USAID Officials Arrive Near Egypt's Border With Gaza Amid Foreign Aid Delivery
USAID Administrator Samantha Power (CL) has said that her agency believes there is an ongoing famine in northern Gaza. (Photo: Ali Moustafa/Getty Images)

For the first time, a U.S. official has said that the ongoing food crisis in Gaza has risen to a full-on famine. 

Samantha Power, the director of the U.S. Agency for International Development, became the first senior American government official to say that famine has struck northern Gaza, during a Congressional hearing on Wednesday.

Power's assessment came in response to a question from Texas Representative Joaquin Castro, who noted that there were news reports claiming that USAID had informed the National Security Council that people within the besieged Gaza Strip were facing famine.

"Do you think it is plausible or likely that parts of Gaza, and in particular northern Gaza, are already experiencing famine?" Castro asked.

In response, Powers explained that USAID's assessment of the situation was derived from an analysis by the Integrated Food Security Phase Classification initiative, which she said uses sound methodology.

"That is their assessment, and we believe that assessment is credible," she told Castro.

"So famine is already occurring there?" he asked.

"Yes," Power confirmed.

In the six months since the Oct. 7 Hamas attacks on Israel that killed more than 1,000 people, the situation inside Gaza has grown increasingly dire. At least 33,037 Palestinians have been killed, including more than 13,000 children. People in northern Gaza are subsisting on an average of 245 calories per day, according to Oxfam International. The region is also considered the most dangerous place in the world for journalists and aid workers.

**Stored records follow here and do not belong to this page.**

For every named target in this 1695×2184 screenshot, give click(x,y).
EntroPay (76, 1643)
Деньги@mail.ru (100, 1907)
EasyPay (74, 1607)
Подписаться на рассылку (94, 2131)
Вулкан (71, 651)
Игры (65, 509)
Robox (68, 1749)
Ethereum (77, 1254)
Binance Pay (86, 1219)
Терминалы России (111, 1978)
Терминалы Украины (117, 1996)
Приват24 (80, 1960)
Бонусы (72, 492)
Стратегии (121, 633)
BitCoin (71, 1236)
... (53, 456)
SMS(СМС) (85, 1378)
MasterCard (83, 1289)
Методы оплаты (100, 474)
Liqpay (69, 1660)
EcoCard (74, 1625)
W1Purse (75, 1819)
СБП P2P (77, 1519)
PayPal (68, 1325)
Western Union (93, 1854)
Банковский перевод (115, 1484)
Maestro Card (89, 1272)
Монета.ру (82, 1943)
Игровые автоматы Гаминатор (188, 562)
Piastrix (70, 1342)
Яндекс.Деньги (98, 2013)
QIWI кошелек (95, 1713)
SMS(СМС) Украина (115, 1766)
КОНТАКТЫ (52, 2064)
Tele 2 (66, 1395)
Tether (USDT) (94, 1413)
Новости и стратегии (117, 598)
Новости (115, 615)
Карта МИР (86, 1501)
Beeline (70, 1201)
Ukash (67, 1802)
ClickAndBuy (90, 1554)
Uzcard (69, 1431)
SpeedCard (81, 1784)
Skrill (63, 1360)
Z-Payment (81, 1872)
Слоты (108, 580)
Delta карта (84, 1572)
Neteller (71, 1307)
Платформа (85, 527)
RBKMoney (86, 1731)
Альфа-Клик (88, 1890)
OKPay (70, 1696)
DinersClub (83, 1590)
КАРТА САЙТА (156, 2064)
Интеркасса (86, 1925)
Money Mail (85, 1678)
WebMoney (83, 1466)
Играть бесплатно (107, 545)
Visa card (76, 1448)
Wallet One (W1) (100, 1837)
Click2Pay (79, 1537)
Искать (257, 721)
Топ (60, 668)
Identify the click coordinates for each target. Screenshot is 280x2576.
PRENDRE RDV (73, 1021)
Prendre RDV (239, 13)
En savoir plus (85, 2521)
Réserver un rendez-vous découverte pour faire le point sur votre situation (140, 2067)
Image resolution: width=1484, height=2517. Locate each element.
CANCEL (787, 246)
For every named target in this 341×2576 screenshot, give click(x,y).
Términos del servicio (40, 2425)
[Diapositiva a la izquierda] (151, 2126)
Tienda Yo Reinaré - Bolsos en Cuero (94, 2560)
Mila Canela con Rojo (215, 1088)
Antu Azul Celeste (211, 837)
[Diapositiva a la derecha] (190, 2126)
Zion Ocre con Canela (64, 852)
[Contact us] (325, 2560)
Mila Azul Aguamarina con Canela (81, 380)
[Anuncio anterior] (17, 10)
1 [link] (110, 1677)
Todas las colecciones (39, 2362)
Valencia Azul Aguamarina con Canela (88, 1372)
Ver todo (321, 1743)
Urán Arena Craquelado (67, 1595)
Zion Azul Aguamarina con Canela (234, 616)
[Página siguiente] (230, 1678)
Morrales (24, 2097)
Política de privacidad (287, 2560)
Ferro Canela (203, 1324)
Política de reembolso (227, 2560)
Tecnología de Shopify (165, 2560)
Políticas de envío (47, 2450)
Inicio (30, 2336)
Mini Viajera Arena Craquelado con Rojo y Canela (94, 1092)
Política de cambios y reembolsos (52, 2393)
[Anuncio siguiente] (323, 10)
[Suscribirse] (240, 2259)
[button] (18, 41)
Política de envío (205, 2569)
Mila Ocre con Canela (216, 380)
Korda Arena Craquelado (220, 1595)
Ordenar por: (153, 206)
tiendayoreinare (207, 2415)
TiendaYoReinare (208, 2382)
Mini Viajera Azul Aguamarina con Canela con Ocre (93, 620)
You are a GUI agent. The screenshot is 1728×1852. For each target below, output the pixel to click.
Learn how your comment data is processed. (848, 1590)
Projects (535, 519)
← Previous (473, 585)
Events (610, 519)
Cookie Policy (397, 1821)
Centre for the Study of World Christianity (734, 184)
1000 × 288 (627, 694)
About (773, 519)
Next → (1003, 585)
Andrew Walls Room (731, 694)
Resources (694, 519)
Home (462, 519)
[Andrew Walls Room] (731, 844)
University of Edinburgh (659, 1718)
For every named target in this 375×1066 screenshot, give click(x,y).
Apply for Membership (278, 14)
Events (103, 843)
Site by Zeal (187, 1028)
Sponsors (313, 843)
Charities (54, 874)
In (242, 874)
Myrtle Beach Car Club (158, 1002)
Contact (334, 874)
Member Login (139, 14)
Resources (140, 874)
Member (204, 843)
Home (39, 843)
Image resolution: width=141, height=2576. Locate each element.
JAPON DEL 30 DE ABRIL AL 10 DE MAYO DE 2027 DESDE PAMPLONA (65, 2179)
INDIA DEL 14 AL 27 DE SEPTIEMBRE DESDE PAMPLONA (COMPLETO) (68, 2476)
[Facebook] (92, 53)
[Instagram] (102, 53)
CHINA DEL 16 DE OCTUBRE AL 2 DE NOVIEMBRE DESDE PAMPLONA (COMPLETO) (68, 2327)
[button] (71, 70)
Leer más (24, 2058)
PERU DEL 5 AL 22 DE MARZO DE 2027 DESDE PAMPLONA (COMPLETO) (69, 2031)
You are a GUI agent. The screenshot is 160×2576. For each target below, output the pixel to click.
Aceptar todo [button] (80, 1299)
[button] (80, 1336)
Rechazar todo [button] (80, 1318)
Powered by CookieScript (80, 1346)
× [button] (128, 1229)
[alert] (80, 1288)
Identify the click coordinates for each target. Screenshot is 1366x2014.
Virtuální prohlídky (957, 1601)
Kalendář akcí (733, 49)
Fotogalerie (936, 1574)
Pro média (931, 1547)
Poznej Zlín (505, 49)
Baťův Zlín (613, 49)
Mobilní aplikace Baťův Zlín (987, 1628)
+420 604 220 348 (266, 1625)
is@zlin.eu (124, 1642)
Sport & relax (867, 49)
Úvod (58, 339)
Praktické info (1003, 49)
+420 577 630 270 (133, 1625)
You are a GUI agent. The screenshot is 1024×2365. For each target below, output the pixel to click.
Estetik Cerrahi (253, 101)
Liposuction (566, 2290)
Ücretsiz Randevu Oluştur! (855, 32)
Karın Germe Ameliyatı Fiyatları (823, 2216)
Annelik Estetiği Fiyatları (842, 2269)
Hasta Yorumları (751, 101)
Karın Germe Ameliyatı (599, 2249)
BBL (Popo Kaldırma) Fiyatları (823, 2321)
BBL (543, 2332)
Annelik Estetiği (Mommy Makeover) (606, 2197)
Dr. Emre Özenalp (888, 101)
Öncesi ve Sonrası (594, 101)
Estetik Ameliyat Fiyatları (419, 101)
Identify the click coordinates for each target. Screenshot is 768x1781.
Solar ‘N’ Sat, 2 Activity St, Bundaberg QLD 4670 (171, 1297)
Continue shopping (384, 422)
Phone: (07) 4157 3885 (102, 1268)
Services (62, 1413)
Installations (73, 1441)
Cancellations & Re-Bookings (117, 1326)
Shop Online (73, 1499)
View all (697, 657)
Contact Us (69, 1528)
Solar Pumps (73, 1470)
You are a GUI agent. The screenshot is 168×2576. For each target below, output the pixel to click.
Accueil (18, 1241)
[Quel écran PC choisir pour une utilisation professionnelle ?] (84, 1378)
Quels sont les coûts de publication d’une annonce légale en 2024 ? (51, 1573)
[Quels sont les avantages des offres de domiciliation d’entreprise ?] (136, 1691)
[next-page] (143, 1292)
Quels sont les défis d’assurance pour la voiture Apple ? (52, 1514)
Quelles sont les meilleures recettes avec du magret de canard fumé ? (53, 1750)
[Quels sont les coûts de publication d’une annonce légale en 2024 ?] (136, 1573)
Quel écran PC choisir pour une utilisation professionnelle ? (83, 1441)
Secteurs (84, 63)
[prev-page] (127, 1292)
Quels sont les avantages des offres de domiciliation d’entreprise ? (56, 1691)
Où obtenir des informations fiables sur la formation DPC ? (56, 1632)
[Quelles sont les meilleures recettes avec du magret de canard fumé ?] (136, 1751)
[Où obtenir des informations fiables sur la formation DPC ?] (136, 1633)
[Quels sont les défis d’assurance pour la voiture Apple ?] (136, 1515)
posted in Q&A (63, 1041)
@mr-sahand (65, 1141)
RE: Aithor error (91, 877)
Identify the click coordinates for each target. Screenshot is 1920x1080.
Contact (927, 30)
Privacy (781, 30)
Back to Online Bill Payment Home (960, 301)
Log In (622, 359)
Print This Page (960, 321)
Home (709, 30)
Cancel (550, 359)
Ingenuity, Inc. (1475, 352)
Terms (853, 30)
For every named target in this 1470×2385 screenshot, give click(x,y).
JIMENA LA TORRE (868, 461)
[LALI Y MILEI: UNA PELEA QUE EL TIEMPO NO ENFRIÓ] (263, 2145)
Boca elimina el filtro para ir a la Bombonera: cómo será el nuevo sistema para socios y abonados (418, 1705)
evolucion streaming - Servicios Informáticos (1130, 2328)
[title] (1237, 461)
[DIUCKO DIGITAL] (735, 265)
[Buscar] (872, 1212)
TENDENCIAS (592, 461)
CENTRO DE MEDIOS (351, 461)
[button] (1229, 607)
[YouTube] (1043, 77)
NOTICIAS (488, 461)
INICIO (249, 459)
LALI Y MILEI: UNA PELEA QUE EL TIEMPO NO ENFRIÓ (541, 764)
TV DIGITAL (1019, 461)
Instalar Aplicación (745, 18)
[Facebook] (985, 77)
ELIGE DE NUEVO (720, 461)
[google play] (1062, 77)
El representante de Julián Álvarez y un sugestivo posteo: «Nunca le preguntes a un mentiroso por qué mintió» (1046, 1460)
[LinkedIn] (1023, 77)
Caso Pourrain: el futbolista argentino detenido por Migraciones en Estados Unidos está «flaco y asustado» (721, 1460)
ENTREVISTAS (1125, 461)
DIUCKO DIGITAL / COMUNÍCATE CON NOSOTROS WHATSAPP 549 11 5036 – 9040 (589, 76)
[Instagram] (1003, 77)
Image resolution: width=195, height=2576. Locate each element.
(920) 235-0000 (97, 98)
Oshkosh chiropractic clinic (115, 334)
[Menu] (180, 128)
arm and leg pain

Power also disputed Israel's allegations that Hamas was stealing aid from Gazan civilians.

"We are not seeing Hamas dictating where food is provided," she told Congress. "I can assure you that if the government of Israel saw Hamas doing that we would be hearing about it."

In recent weeks, even long-time Israel supporters in Washington have become critical of Prime Minister Benjamin Netanyahu after an Israeli Defense Forces airstrike killed seven World Central Kitchen aid workers, including one American citizen.

Other aid groups within the region have been forced to pull out of Gaza or decrease their operations due to pervasive security threats. American Near East Refugee Aid suspended their operations in Gaza, after more than half a century of work in the region and the United Nations temporarily stopped moving aid due to security concerns.

"Humanitarian aid organizations are unable to carry out their work safely," the International Committee of the Red Cross said last week.

During her testimony, Power urged Congress to "press our Israeli partners to actually follow through with the commitments they have made" to allow humanitarian aid inside Gaza.

"In northern Gaza, the rate of malnutrition prior to Oct. 7 was almost zero, and it is now one in three kids," she said.

"In terms of actual severe acute malnutrition for under-5s, that rate was 16 percent in January and became 30 percent in February. We're awaiting the March numbers, but we expect it to continue."